Lorsque j'ai eu, Monsieur, l'honneur de vous voir à Paris, je vous parlai de l'envie que M. de Boynes avait d'établir les familles acadiennes solidement en leur assurant quelque propriété. En effet, il ne peut être tranquille sur leur existence qu'autant qu'il les saura propriétaires d'un sol duquel il puissent tirer leur subsistance. Vous m'ouvrîtes, M., des idées que je trouvai d'autant meilleur que l'acadien y trouvait son avantage, le propriétaire le sien et que les vues du ministre étaient remplies.

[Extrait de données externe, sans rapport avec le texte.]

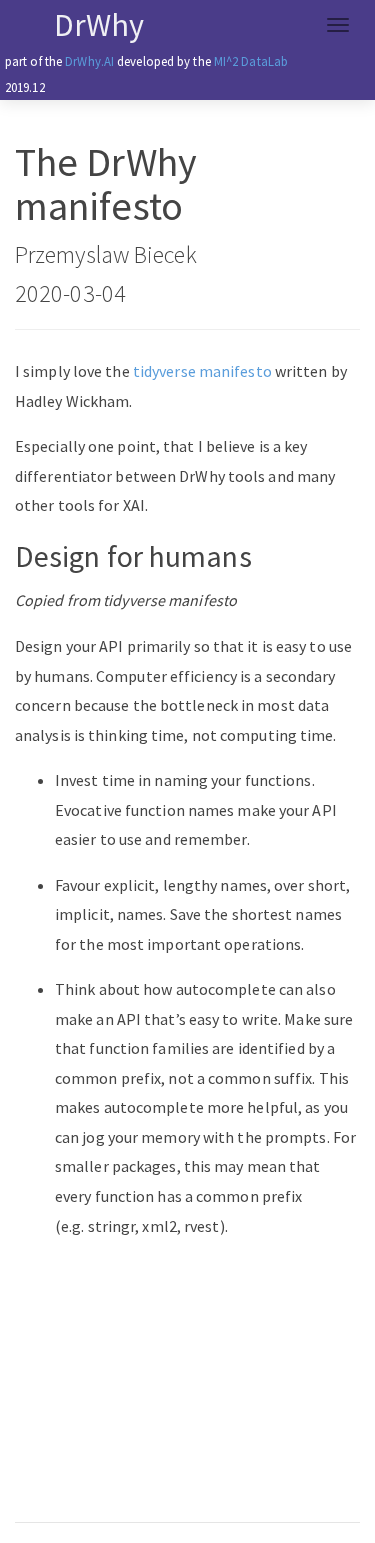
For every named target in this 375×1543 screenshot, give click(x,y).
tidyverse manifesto (202, 371)
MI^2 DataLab (251, 61)
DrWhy (99, 25)
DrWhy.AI (89, 61)
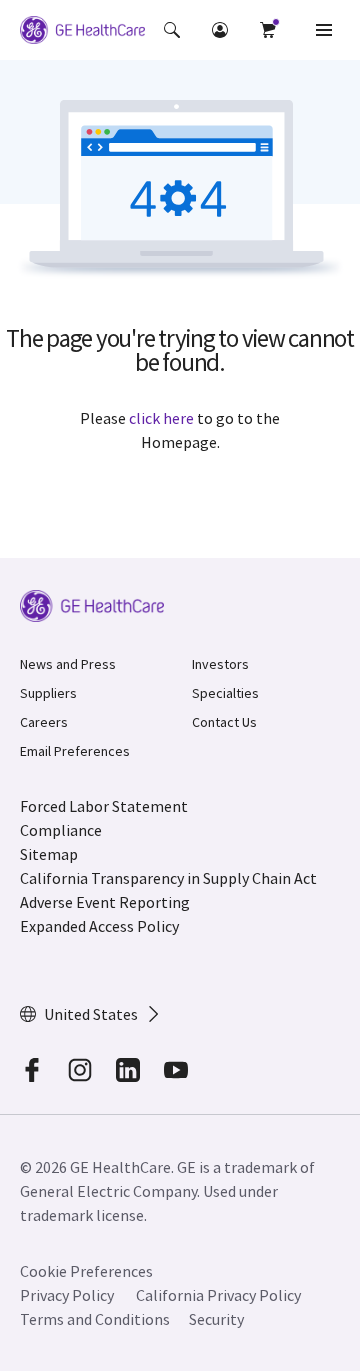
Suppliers (48, 693)
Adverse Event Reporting (105, 902)
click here (161, 418)
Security (216, 1319)
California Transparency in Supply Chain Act (168, 878)
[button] (172, 30)
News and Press (68, 664)
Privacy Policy (67, 1295)
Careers (44, 722)
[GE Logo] (82, 33)
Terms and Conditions (95, 1319)
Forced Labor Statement (104, 806)
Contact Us (224, 722)
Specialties (225, 693)
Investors (220, 664)
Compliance (61, 830)
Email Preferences (75, 751)
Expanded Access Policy (99, 926)
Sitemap (49, 854)
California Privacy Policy (218, 1295)
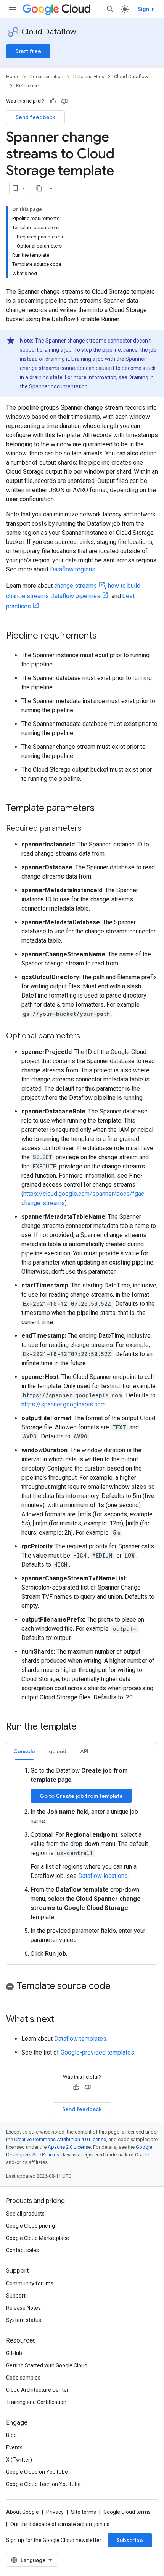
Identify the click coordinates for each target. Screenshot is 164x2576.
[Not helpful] (64, 101)
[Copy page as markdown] (39, 188)
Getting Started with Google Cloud (46, 2365)
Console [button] (24, 1751)
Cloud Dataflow (48, 32)
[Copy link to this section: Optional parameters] (87, 1036)
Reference (27, 85)
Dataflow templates (80, 2038)
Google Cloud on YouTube (37, 2472)
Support (16, 2296)
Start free (28, 51)
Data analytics (88, 76)
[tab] (24, 1751)
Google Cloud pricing (30, 2226)
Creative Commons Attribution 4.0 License (60, 2139)
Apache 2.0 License (69, 2147)
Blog (11, 2435)
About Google (22, 2512)
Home (12, 76)
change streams (75, 585)
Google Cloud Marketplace (37, 2238)
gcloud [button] (57, 1751)
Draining (138, 377)
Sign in (146, 9)
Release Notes (23, 2308)
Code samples (23, 2378)
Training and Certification (36, 2402)
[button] (82, 1987)
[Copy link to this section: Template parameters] (102, 808)
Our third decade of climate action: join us (59, 2524)
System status (23, 2320)
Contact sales (22, 2250)
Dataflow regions (72, 569)
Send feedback (35, 117)
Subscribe (130, 2540)
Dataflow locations (103, 1875)
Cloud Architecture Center (37, 2390)
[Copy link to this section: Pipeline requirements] (104, 636)
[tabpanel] (82, 1862)
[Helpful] (53, 101)
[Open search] (110, 9)
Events (14, 2447)
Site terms (83, 2512)
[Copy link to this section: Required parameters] (89, 828)
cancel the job (139, 350)
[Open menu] (12, 9)
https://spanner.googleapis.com (63, 1404)
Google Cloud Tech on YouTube (43, 2484)
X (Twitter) (19, 2460)
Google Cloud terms (127, 2512)
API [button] (84, 1751)
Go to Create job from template (81, 1795)
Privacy (55, 2512)
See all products (25, 2214)
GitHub (14, 2353)
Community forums (29, 2283)
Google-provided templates (97, 2052)
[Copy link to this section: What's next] (62, 2019)
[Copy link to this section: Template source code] (118, 1986)
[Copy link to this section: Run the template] (84, 1727)
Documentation (46, 76)
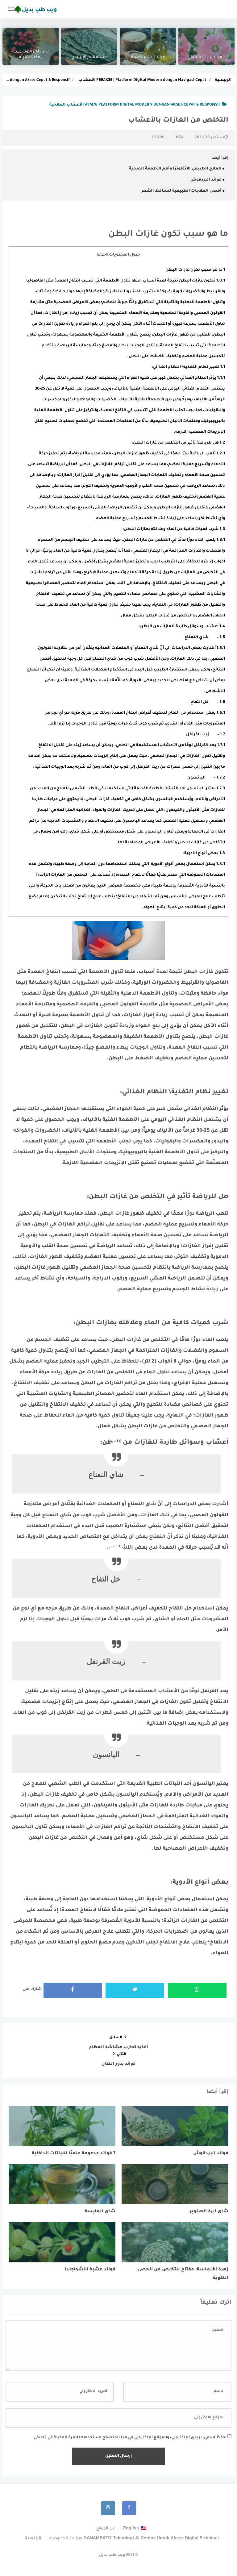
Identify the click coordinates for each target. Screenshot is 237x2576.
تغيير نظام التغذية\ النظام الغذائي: (188, 367)
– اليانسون (206, 778)
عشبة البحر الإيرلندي (89, 57)
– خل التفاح (207, 702)
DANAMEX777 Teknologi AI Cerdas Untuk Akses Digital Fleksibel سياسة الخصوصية (134, 2538)
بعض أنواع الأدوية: (204, 853)
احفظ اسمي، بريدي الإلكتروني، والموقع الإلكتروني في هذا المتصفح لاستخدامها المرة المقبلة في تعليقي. (129, 2438)
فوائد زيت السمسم (148, 57)
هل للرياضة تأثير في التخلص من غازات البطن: (178, 443)
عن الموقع (105, 2528)
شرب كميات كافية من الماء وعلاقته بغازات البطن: (174, 529)
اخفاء (102, 255)
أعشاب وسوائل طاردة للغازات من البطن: (182, 626)
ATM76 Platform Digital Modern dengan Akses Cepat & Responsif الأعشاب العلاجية (135, 105)
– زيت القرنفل (205, 735)
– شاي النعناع (205, 637)
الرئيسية (33, 2538)
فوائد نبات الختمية (206, 57)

Vous me proposâtes de disposer en faveur de quelques familles de petites métairies qui vous appartiennent et qui tiennent à des landes ou bruyères susceptibles de cultures, aux conditions d'usage dans la province ; de leur en passer baillette pour 9 ans même plus jusqu'à 20.
Vous m'expliquâtes, M., que le métayer dans la province recevait du propriétaire la métairie garnie en bestiaux de labour et les instruments aratoires et que même quelque fois il y a ajoutait un cheptel en bête à laine et à cornes : que le métayer faisait valoir les terres, prenait soin du cheptel et que pour son salaire il retenait la moitié des récoltes et aussi moitié dans les accroissements de cheptel. J'ai aussi ce me semble entendu que le métayer n'était obligé à aucune mise dehors.
Vous me faites l'honneur de me dire que, en sus des usagers ordinaires, et pour assurer à ces familles une propriété, leurs baillettes finies, vous conviendrez de leur abandonner en propriété la moitié des terres qu'elles défricheraient et en outre autant de friches qu'ils remettraient du défriché sauf les redevances d'usage dans la province, en sorte que si dans le cours de leurs fermes, elles défrichaient sans néanmoins négliger les terres de la métairie, si elles défrichaient dis-je 20 journaux, il leur en appartiendra 10 en toute propriété et 10 en landes susceptibles de cultures, et la redevance d'usage : qu'il serait fait deux lots dont un appartiendrait par choix au propriétaire, l'autre à la famille. Qu'en outre les établissements en bâtisse et logement quelconques fait par la famille et à ses frais ainsi que le sol adjacent ordinaire sur lequel ils seraient faits appartiendraient à la famille, hors partage des défrichés mais précompté sur le terrain friche qui leur serait remis à raison du défriché.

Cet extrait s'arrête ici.